**Source excerpt**.
::::::::::

Following prior privacy-preserving deep learning approaches [3], [8], [13], [18], Uranus focuses on cloud-based GNN inference services. In this system, the client retains the confidential graph data (i.e.,  $\bf A$  and  ${\bf V}^{(0)}$ ), while the server manages the GNN model parameters(i.e.,  ${\bf W}^k$ ). The server is assumed to be semi-honest, meaning it performs inference correctly but may try to infer or leak the client's data. During inference, the client encrypts graph data using FHE. The server performs GNN inference on the encrypted data and sends the results back to the client, who decrypts them to obtain the final output. Since Uranus operates on the server side, the client's graph data remain encrypted, while the model weights are in plaintext.

#### III. MOTIVATION

FHE-based GNN inference incurs substantial computational overhead, necessitating specialized accelerators for practical



Fig. 2. Latency breakdown of GNN inference. We implement GNN on three datasets (Cora,Citeseer, and Pubmed) on the open source FHE library SEAL [27] based on the CryptoGCN [31] design method and combined with high precision polynomial fitting [19].

deployment. Achieving true efficiency requires joint consideration of both software frameworks and hardware architectures.

## A. Discrete Frameworks and Accelerators

Current optimizations for FHE-based GNN inference algorithms and FHE accelerators are largely discrete. Algorithms focus on reducing computational complexity without adapting to hardware accelerators, while general-purpose FHE accelerators lack designs tailored for GNNs, hindering their integration for efficient performance. As shown in Fig. 2, the linear layer in FHE-based GNN involves computationally expensive ciphertext matrix multiplications, accounting for a significant portion of the total computational overhead (over 88%), while the nonlinear layer and bootstrapping overhead are minimal (less than 12%). Theoretically, the linear layer requires only a multiplication depth of 2, achievable with small encryption parameters. However, bootstrapping for nonlinear functions in GNNs demands significantly higher encryption parameters (polynomial length 65536, ciphertext modulus 1500-bit). This results in the linear layer also only operating at a polynomial length of 65536, thus having a high overhead. However, since the number of features of GNNs shrinks drastically as the linear layer is computed (e.g., 2708 to 32 in Cora and and 19717 to 32 in Pubmed), the source of large parameter requirements, i.e. bootstrapping, instead has a small overhead due to the fact that only a small number of feature data ciphertexts need to be refreshed. Therefore, accelerating FHE-based GNN inference by existing accelerator designs, i.e., ARK [17], CraterLake [26], and SHARP [16], will result in very low hardware utilization, which stems from the deployment of multiple HBMs and large capacity scratchpads (180MB-512MB) primarily for bootstrapping, which accounts for less than 10% of the GNN compute load.

::::::::::

**Dataset rows**.
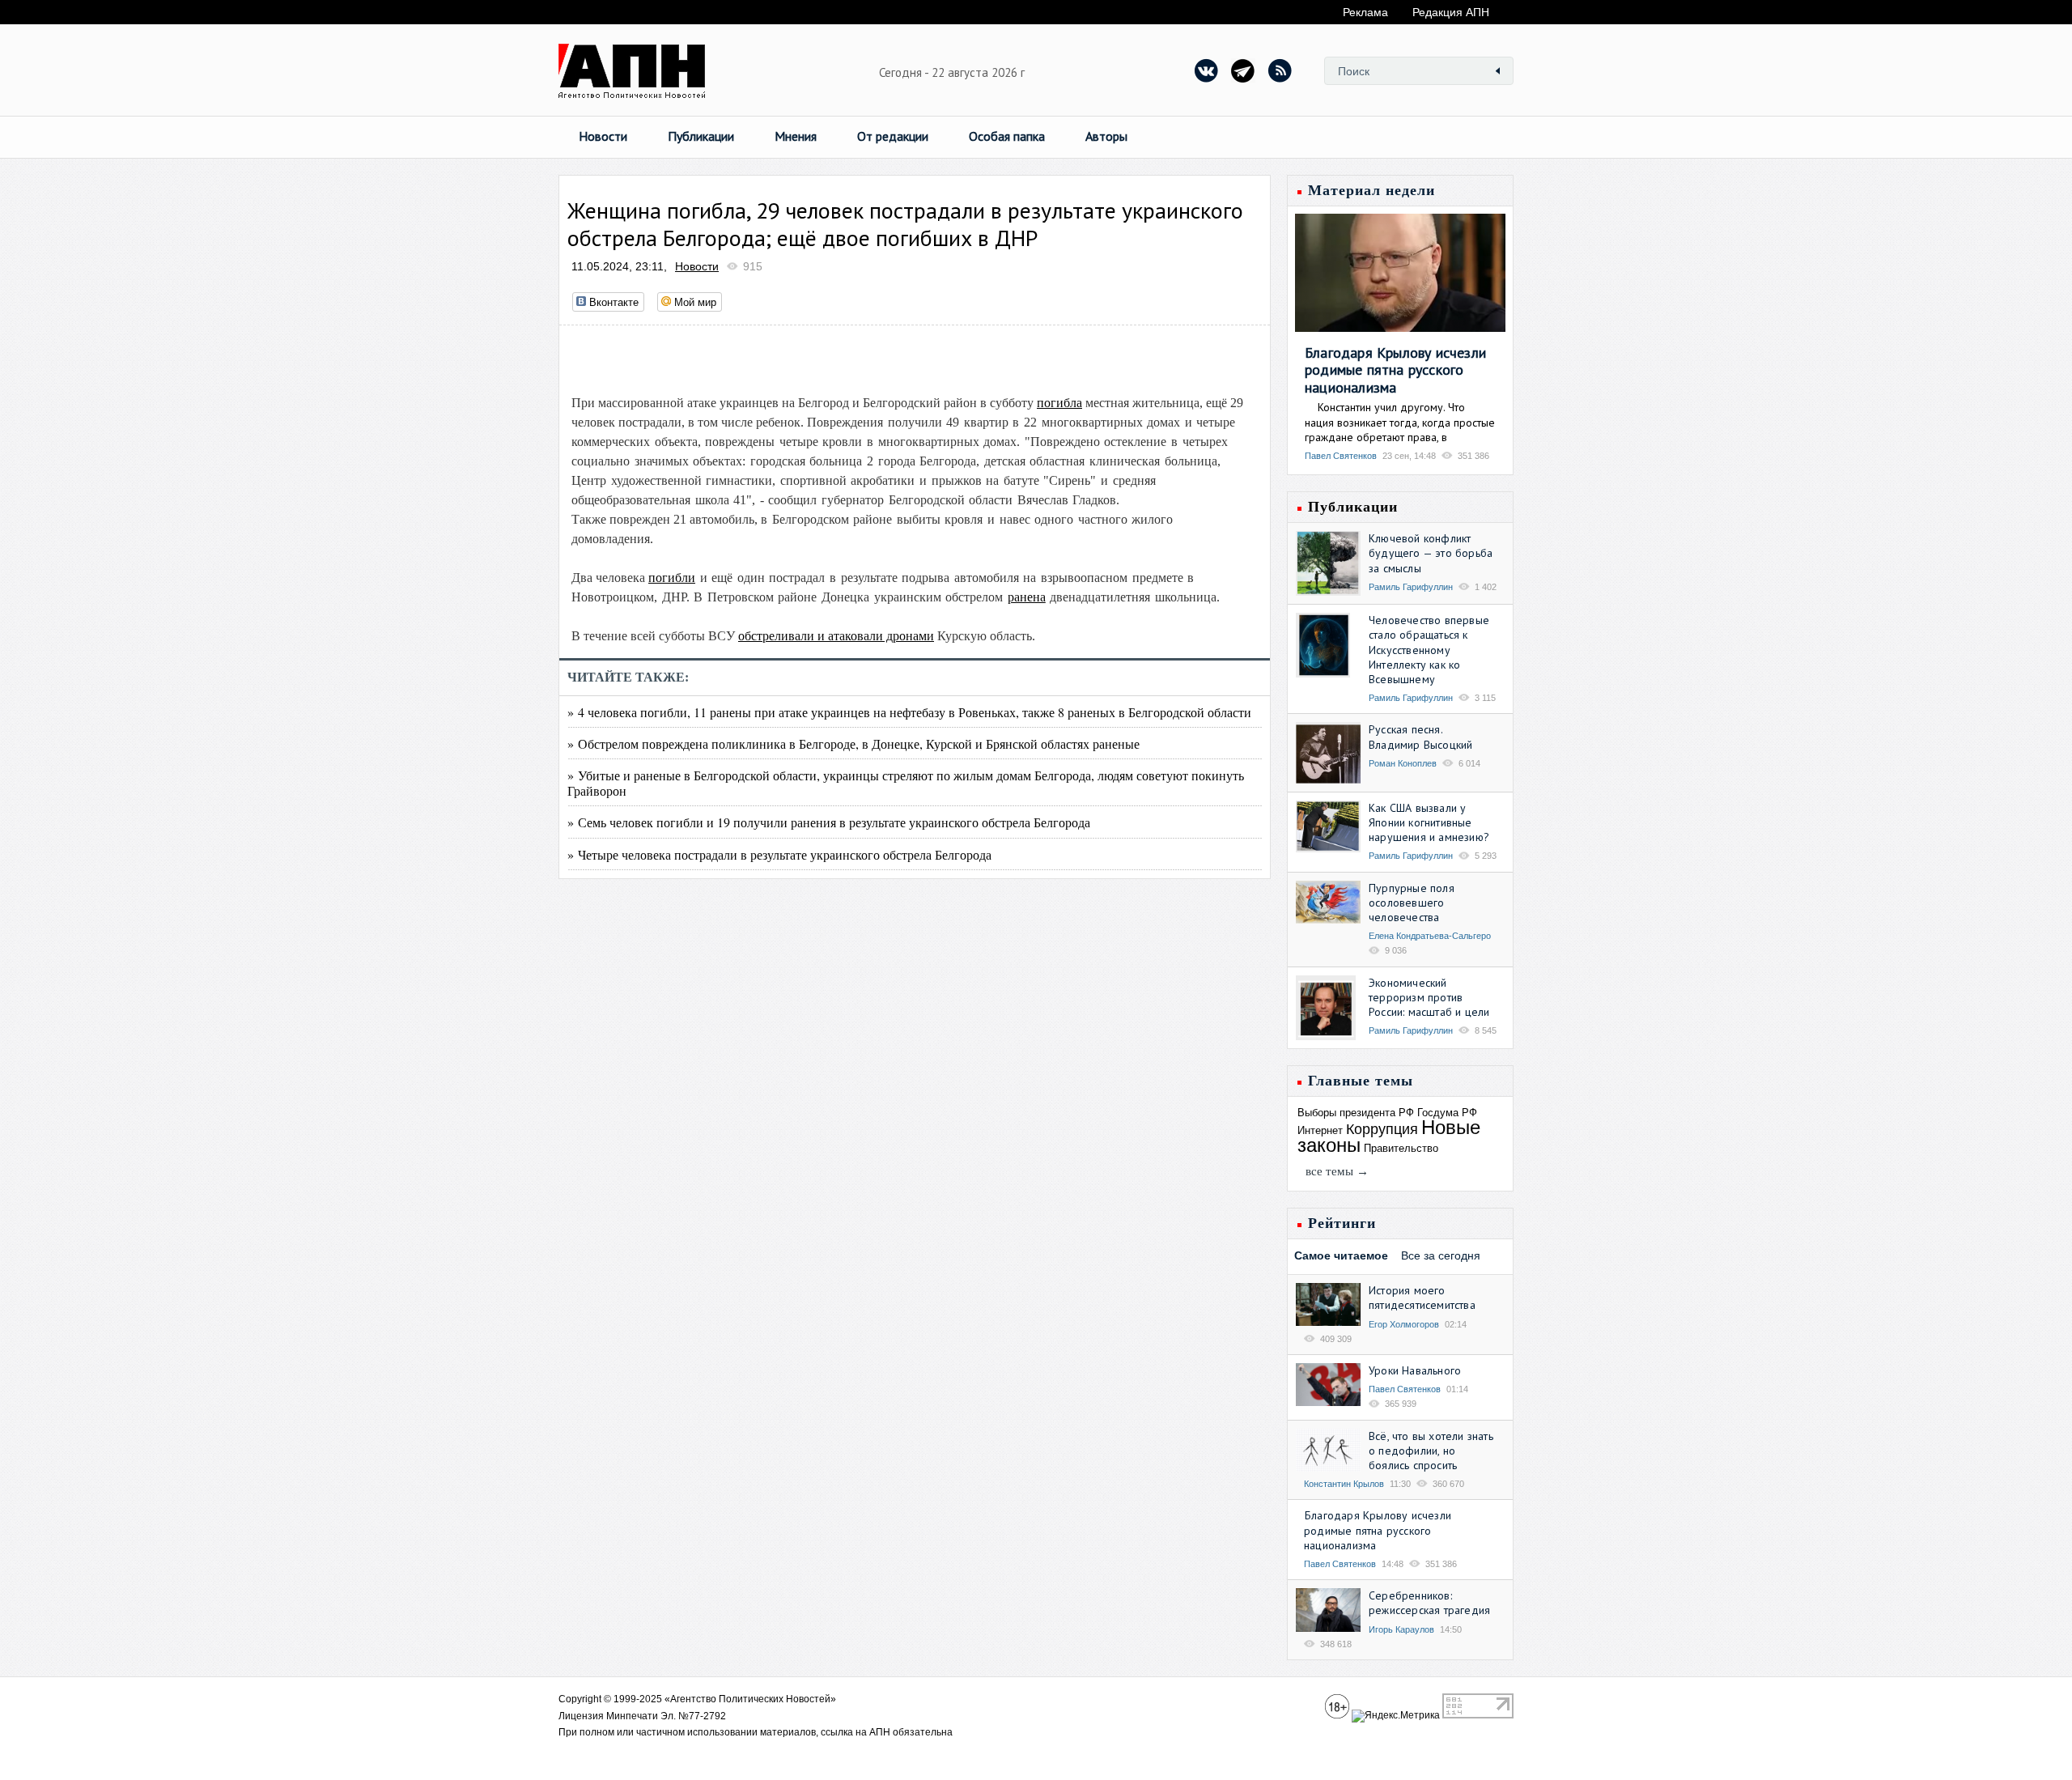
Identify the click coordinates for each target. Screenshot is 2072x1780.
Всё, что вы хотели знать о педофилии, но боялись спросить (1431, 1450)
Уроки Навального (1415, 1370)
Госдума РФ (1447, 1113)
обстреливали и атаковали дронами (836, 636)
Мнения (796, 136)
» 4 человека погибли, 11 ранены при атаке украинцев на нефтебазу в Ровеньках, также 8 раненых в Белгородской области (909, 711)
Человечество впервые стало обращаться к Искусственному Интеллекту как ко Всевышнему (1429, 649)
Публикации (701, 136)
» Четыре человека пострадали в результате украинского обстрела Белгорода (779, 854)
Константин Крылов (1344, 1484)
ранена (1027, 597)
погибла (1059, 403)
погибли (671, 577)
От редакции (892, 136)
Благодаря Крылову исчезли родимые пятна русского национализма (1395, 370)
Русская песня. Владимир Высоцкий (1420, 736)
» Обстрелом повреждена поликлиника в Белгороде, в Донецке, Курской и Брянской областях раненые (853, 743)
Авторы (1106, 136)
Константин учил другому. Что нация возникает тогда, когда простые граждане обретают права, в (1400, 422)
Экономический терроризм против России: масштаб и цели (1429, 997)
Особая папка (1007, 136)
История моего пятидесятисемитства (1422, 1297)
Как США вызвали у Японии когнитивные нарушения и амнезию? (1429, 822)
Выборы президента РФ (1355, 1113)
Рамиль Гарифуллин (1411, 587)
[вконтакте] (1207, 70)
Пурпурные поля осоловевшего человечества (1411, 902)
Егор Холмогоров (1404, 1324)
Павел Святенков (1341, 456)
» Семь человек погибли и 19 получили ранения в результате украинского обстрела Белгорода (828, 822)
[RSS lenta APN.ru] (1279, 70)
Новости (603, 136)
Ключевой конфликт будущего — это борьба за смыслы (1430, 553)
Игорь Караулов (1401, 1629)
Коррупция (1382, 1129)
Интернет (1320, 1130)
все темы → (1337, 1171)
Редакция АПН (1450, 12)
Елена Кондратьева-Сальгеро (1430, 936)
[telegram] (1243, 70)
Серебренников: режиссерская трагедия (1429, 1602)
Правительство (1401, 1148)
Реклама (1365, 12)
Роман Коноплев (1403, 763)
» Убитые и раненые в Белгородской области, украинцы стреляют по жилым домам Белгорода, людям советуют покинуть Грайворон (905, 783)
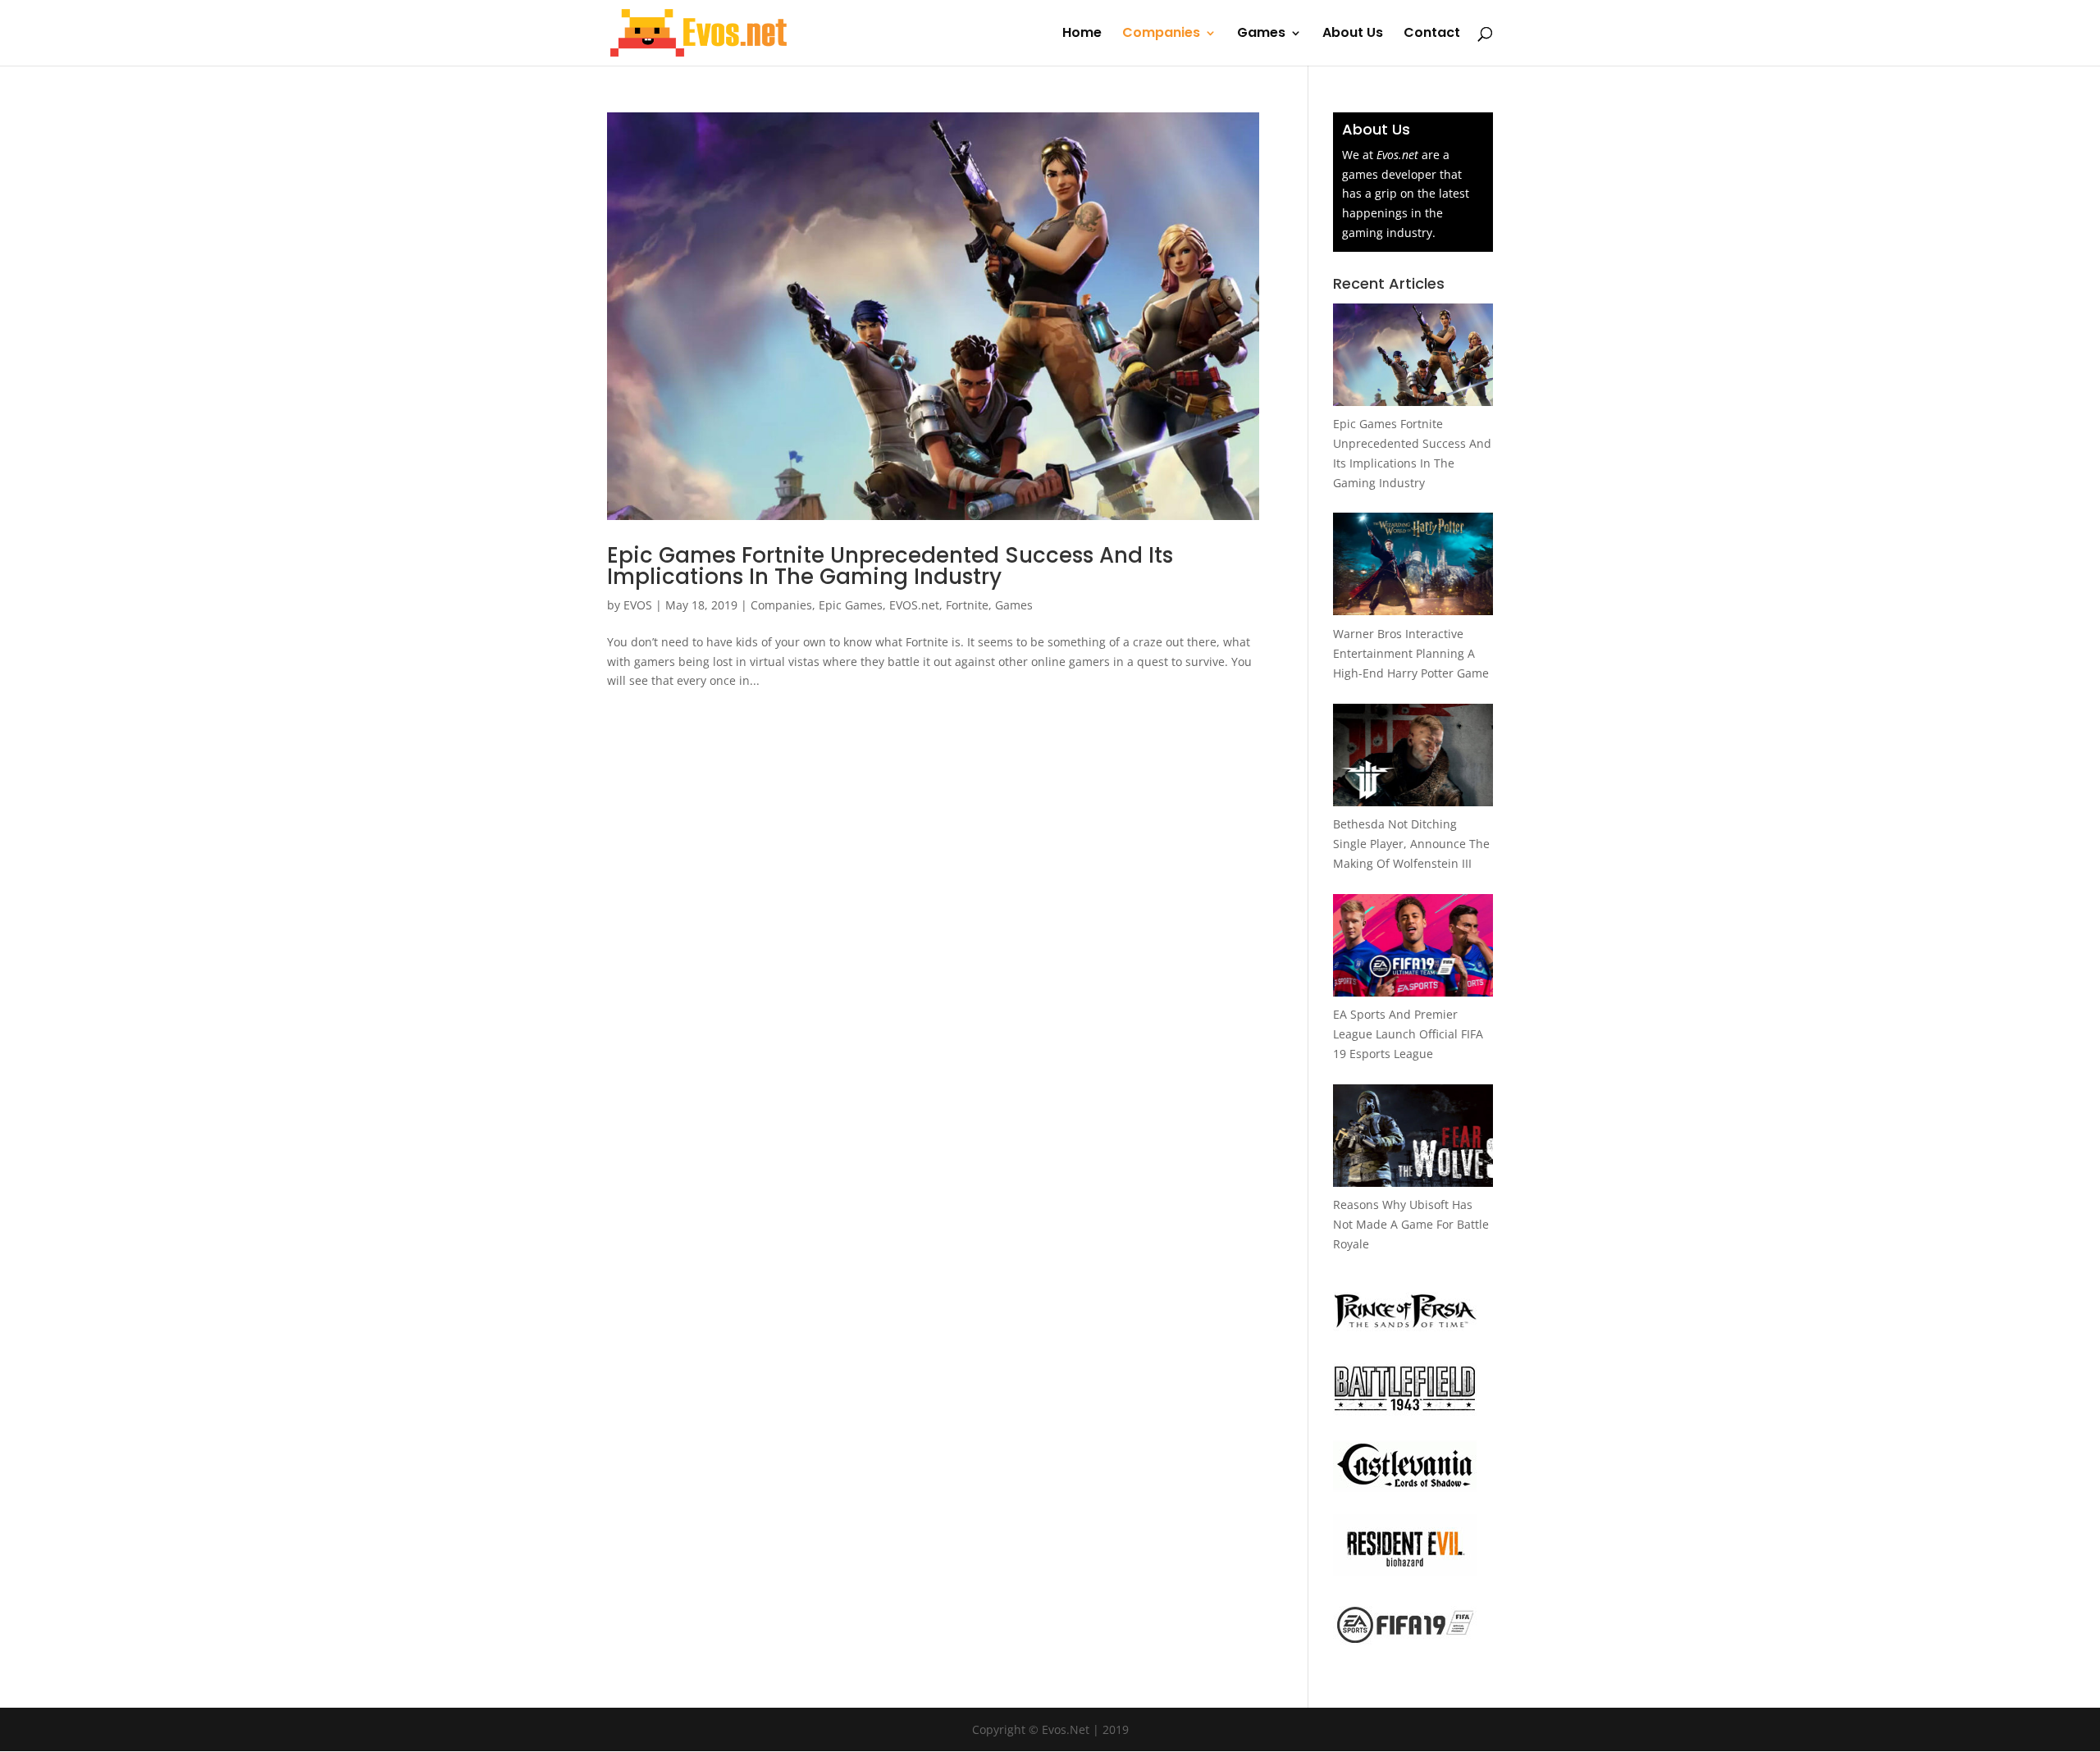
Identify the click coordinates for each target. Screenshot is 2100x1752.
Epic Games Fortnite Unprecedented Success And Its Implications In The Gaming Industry (890, 566)
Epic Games (851, 605)
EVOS (637, 605)
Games (1261, 34)
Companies (1161, 34)
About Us (1352, 34)
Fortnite (967, 605)
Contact (1432, 34)
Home (1082, 34)
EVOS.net (914, 605)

::::::::::

**Set tasks**.
1: What polynomial length and ciphertext modulus does the GNN inference excerpt say bootstrapping for nonlinear functions requires?
2: Which existing FHE accelerator designs does the GNN inference excerpt name? List them all.

**Outputs by task**.
1: A polynomial length of 65536 and a 1500-bit ciphertext modulus.

2: ARK, CraterLake, SHARP